Tuesday, September 7, 2010
Of Follow the North Star and Steal Away Jordan: Would You Play a Roleplaying Game Set During Slavery in the Antebellum South?
This ain't Darkon.
One of my favorite joys as a teenage ghetto nerd was playing hour upon hour of Dungeons and Dragons or Star Wars with my friends (most notably our guest blogger "Bill the Lizard"). In particular, I loved running an epic Star Wars campaign where through my machinations the players all ended up in a moral conundrum (one impossible to resolve) that would inevitably tempt one of them to embrace the dark side of The Force.
Ultimately, role playing games are an exercise in theater, friendship, and conviviality. At their root, they--at least for me--are about escaping reality and not engaging in the heavy day to day struggles of negotiating one's identity and its relationship to structurally embedded relationships of power.
To that point: Over the weekend I continued to meditate on the question of historical memory, tourism, and respect for our honored ancestors. During that time, I did a little more research and stumbled upon some interesting--and disturbing--finds. Apparently, the African Holocaust and slavery in the Americas is entertainment mated with education in some circles.
1. As seen in the leading video, Conner Prairie, an Indiana based living museum, offers a range of experiences for its visitors. One of these is "Follow the North Star" where visitors navigate The Underground Railroad to freedom.
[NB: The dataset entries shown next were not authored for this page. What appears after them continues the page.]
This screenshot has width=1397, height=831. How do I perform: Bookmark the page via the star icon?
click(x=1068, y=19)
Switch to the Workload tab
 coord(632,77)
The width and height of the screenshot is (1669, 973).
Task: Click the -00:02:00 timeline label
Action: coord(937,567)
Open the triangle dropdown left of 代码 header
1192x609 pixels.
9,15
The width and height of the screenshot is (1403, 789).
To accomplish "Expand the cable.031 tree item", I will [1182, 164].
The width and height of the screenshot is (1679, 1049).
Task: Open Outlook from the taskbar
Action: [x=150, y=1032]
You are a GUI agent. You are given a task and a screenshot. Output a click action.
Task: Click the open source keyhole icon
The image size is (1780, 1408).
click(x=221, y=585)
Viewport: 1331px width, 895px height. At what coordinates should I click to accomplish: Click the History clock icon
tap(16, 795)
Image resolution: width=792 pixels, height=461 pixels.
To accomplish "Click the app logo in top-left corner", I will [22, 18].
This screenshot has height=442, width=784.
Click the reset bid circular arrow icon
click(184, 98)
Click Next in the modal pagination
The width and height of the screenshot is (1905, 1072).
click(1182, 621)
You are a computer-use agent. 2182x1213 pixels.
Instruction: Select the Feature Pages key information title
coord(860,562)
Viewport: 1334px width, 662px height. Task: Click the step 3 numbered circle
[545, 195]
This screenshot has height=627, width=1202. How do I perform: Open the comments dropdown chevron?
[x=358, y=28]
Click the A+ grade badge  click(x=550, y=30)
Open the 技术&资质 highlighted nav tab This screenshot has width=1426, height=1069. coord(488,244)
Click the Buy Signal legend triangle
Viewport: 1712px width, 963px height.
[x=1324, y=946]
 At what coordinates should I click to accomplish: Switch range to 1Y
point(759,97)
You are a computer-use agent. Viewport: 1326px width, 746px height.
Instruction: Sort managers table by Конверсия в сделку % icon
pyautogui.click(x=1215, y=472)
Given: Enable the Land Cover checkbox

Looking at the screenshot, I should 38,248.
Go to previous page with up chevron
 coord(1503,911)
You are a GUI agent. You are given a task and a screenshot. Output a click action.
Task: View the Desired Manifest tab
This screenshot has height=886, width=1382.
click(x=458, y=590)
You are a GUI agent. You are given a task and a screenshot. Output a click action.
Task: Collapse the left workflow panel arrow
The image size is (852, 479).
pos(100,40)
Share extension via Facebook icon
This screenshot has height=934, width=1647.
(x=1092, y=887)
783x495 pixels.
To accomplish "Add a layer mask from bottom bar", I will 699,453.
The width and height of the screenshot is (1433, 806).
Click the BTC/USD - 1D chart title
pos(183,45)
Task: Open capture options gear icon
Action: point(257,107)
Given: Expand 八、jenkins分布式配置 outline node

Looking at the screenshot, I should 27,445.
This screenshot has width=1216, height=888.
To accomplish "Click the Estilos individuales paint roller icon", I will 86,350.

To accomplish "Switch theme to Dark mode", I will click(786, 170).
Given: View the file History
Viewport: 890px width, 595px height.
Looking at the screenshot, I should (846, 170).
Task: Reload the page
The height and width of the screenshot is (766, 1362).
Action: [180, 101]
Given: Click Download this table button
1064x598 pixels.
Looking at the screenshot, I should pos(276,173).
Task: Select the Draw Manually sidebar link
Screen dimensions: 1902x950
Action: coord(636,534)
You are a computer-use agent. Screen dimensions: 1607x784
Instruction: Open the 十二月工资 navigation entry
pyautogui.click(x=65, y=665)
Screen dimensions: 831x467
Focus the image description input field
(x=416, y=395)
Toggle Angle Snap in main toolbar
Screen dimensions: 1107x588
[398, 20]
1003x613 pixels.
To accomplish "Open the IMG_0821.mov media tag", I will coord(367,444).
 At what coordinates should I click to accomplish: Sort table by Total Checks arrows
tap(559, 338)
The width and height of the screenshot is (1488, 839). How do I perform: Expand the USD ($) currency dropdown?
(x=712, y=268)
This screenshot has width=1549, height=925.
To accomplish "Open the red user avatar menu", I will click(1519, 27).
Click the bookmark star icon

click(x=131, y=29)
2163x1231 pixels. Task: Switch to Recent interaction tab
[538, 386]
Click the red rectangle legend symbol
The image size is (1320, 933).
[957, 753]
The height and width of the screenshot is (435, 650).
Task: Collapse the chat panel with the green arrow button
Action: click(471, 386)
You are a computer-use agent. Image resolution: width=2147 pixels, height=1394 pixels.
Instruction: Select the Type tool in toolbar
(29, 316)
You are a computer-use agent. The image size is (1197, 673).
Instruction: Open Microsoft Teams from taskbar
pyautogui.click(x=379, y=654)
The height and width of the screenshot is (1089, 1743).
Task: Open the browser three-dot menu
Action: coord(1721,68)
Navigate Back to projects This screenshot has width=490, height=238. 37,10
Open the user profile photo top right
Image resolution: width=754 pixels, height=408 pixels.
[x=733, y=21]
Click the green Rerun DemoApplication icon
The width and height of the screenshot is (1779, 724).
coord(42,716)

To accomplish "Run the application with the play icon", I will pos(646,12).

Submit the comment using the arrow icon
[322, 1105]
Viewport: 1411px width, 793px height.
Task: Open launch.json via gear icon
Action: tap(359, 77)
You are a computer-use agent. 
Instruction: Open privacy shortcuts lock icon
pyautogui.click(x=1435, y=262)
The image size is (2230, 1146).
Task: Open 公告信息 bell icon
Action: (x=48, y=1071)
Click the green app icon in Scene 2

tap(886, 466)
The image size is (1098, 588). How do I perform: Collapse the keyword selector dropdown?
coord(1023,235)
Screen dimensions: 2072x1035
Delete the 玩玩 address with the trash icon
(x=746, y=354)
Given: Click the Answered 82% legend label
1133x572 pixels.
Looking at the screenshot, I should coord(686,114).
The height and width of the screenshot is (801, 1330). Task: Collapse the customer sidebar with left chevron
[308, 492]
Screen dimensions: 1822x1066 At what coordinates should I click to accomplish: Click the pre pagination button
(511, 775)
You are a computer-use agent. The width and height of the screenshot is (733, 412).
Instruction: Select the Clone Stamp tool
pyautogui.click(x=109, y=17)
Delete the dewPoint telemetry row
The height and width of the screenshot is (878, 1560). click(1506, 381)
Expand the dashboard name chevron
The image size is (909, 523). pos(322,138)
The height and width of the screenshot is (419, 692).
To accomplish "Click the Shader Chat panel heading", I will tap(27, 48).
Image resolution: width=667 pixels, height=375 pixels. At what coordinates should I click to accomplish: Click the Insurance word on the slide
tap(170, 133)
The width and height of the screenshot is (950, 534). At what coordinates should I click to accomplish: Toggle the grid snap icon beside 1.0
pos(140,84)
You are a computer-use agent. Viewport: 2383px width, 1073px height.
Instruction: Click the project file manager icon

As Conner Praire's website notes: "This interactive glimpse into our shared past will affect you in ways that reading a book or watching a movie about it cannot." Be weary though as many dangers are afoot as Follow the North Star is not for everyone. "You should be prepared to take on the role of a runaway slave; you'll be walking outside on rough terrain in all kinds of weather, told to keep your eyes focused downward and spoken to in an abrupt manner."
I wonder if visitors can be whipped, branded, physically disfigured, manacled, or raped and defiled to complete the "historical" experience? Question: who would react more strongly to this live action role playing experience? Young "post-racial" black people or their white peers of the same generational cohort?
2. There is apparently a pen and paper role-playing game called Steal Away Jordan. In this game, you can play any number of "characters" in the antebellum United States. One can be a slave owner, a master, a runaway, a free person, etc. The only limit is your imagination and the boundaries imposed by your fellow players. But once more, I don't see how there is any pleasure to be had in reenacting such suffering (perhaps therapy, but joy and entertainment?).
For the curious, here is an in-depth interview with Julia Bond Ellingboe, the creator of the game.
As an example of my worry about how these types of "reenactments" can go oh so wrong because they trivialize the experience of what was then a heretofore unimaginable historical tragedy, see this post where a white gamer concludes following a session of Steal Away Jordan that:
This experience has always made me not accept the 400 years of oppression argument. As an individual there is no way society can stop you from achieving. The problem is you have to not give in to people who want you to stay where you are. That's difficult. Anyway... that yes masta moment has me reexamining some of my thoughts as that's the first time in my life I've ever felt wrong, like I'd done something racist.
3. Insert finger into throat and induce vomiting. I only have questions. Abolition News Network? A high school project gone wrong? Just all around poor taste? Is this people's exhibit number one of how a well-intentioned "diversity" training session can go very very wrong?